Was aber nicht passieren darf, ist, dass Strategie mit Troubleshooting vermengt wird. Wir müssen heute beides gleichzeitig machen, und das ist für alle fürchterlich anspruchsvoll. Was dazukommt: Das ist mit einer enormen Teuerung verbunden. Die grüne ­Transformation kostet. Wir müssen die Zeitschiene so ausdehnen, dass die Gesellschaft mitgehen kann und nicht überfordert wird. 

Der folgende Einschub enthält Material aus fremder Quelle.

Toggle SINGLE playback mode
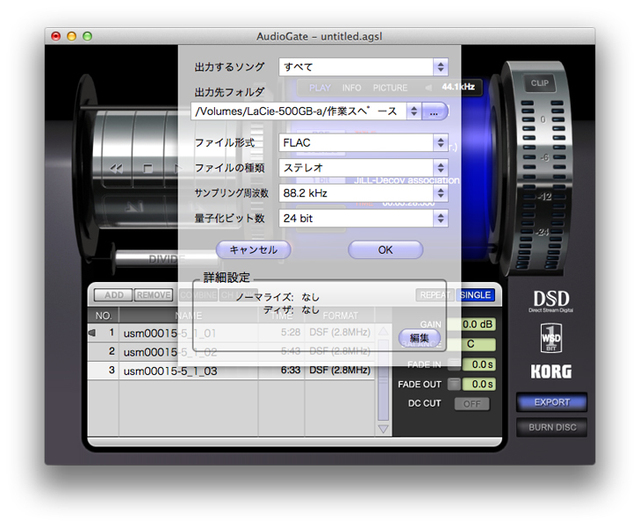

Es geht nicht darum, etwas zugunsten der ­Industrie zu verzögern. Im Gegenteil, je schneller, desto besser! Aber es muss finanzierbar bleiben, und wir dürfen uns als Gesellschaft nicht in Randgruppen aufspalten. Das ist keine Forderung, sondern ein Angebot zur Zusammen­arbeit. Weil wir es in dieser Phase nur durch Zusammenarbeit erfolgreich schaffen werden. Natürlich ist es auch notwendig, die Förderrichtlinien rechtzeitig bekannt zu geben, damit man planen kann und Rechtssicherheit hat. Das betrifft die ganze Industrie. 

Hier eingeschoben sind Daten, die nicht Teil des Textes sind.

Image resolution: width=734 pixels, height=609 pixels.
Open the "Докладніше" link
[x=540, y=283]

Wie lange lässt sich unter diesen Bedingungen noch weiterarbeiten?
Es gibt Unternehmen in Europa, die bereits nicht mehr produzieren, weil die Kosten von den Kunden nicht mehr getragen werden können. Wenn wir etwas produzieren, wofür es keine Kunden mehr gibt, oder wenn der Kunde sich entscheidet, lieber chinesische, türkische oder indonesische Ware zu kaufen, dann können wir in Europa nicht mehr produzieren.

Das trifft heute primär Kollegen in Italien und Deutschland. Die haben ihre Maschinen schon abgestellt. Das Risiko ist auch bei uns vorhanden. Das Preisproblem betrifft die gesamte Wertschöpfungskette und gefährdet den ganzen Wirtschaftsstandort. Der Markt ist nicht österreichisch, sondern europäisch und zunehmend global. Durch die Vernetzung ist die Wertschöpfungskette ein labiles Gebilde. 

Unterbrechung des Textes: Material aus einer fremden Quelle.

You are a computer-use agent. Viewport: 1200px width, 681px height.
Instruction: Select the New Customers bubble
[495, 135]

Es wird oft nur das Schreibpapier gesehen. Aber auch an Hygienepapiere haben wir uns gewöhnt. Wie wollen wir Butter einpacken, ohne Papier? Wie will ich Brot ohne Papier backen? Wie will ich Batterien bauen, ohne Separatoreinlage – auch ein Fasermaterial? Dann kracht die ­Wertschöpfungskette. Es geht nicht darum, Unternehmensgewinne zu sichern, sondern ­darum, nicht gesellschaftlich in eine instabile Lage zu kommen. (RNF)


INFO-BOX
Zur Person
Martin Zahlbruckner ist CEO der delfortgroup AG und hat 2022 die Funktion des Präsidenten von Austropapier, der Interessenvertretung der österreichischen Papierindustrie, übernommen. Zahlbruckner war im Europarecht tätig und promovierte 1995 an der Johannes-Kepler-Universität in Linz. Von 1997 bis 2000 leitete er die OP papírna in Tschechien und wechselte dann zur Trierenberg Holding AG als Finanzvorstand und Vorstand für Papier außerhalb der Tabakindustrie. Der gebürtige Linzer blickt inzwischen auf 16 Jahre als CEO-Vorstandsvorsitzender der delfortgroup AG in Traun zurück. Seit 2013 ist Martin Zahlbruckner Mitglied des Austropapier-Vorstands, seit 2020 stellvertretender Vorsitzender der Vereinigung. Zudem ist er unter anderem CEPI Board Member im europäischen Verband der Papier- und Zellstoffindustrie.